Source passage
========================================

Racial makeup (2011)
- • Black African: 94.4%
- • Coloured: 0.8%
- • Indian/Asian: 0.6%
- • White: 4.0%
- • Other: 0.2%

First languages (2011)
- • Zulu: 81.4%
- • Swazi: 4.5%
- • Afrikaans: 4.3%
- • English: 2.9%
- • Other: 6.8%
- Time zone: UTC+2 (SAST)
- Postal code (street): 2330
- PO box: 2330
- Area code: 017

= Breyten =

Breyten is a small farming town in Mpumalanga, South Africa. It is situated at the foot of Klipstapel, the highest point on the watershed between the westward-flowing Vaal River system and the eastward-flowing Olifants and Komati River systems. The town is located 25 km (15 mi) west of Chrissiesmeer, 30 km (19 mi) north of Ermelo, 32 km (20 mi) southwest of Carolina, and 35 km (21 mi) southeast of Hendrina. The main spoken languages are Zulu, Swati and Afrikaans.

The town was built upon the Bothasrust farmstead, which itself was granted to one Lukas Potgieter as compensation for his losing a leg during the First Boer War. The farm was later sold to Nicolaas Breytenbach, a field cornet during the Second Boer War, after whom the town was named in 1906.

Breyten was once a vibrant railway town. Passenger and freight trains departed and connected in Breyten to Johannesburg, Nelspruit, Witbank, Pretoria and other areas of South Africa. Common freight was agricultural produce and livestock, but most predominantly coal from the local collieries. Due to losses in the manufacturing sector, the town has since become depressed with high unemployment. Breyten is now a stopover for tourists who are headed to either the Lowveld or Highveld. Tourists can be served by a local hotel and a few guest houses.

========================================

Work instructions
a - Answer these questions using the text about Breyten:
(i) What percentage of people had Zulu as their first language in 2011?
(ii) Who was originally granted the Bothasrust farmstead?
(iii) What was the most common freight carried from Breyten by train?
b - Carry on the text about Breyten with a short paragraph that begins after its final sentence.
The lines after this point can be ignored.

========================================

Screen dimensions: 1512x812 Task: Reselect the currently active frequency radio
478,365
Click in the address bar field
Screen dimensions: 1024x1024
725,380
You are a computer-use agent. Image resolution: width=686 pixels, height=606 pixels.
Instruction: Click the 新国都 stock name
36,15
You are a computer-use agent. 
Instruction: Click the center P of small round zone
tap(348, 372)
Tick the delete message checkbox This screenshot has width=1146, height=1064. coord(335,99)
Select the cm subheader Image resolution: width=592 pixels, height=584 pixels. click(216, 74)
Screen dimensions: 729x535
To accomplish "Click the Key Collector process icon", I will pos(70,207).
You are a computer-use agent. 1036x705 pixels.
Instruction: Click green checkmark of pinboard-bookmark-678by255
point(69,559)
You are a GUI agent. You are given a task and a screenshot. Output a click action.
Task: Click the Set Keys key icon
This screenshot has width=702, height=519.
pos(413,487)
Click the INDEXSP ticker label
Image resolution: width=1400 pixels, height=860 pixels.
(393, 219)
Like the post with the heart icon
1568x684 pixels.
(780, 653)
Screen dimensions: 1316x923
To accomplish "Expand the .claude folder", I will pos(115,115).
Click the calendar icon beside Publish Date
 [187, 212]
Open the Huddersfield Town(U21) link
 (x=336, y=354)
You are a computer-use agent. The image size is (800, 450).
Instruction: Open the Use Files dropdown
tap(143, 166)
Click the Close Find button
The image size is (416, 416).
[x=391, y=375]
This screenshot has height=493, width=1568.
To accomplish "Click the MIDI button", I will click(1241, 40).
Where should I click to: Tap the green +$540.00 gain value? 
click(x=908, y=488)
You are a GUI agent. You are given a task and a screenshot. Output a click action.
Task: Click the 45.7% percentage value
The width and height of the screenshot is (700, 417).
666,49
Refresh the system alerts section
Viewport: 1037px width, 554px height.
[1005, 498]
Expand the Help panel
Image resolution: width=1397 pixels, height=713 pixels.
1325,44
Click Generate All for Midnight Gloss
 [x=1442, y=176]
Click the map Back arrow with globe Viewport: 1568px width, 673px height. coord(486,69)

========================================

Results
a -
(i) 81.4%
(ii) Lukas Potgieter
(iii) Coal from the local collieries

b -
Breyten continues to be a mining community, with the majority of the population still employed in collieries such as Tselentis and Spitzkop of the Imbawula Group. Coal is still the most transported good out of Breyten. A leather factory named JCB Leather Works can also be found in Breyten. Breyten now features a private college called Xtensive ICT Academy, which is centered around information technology training.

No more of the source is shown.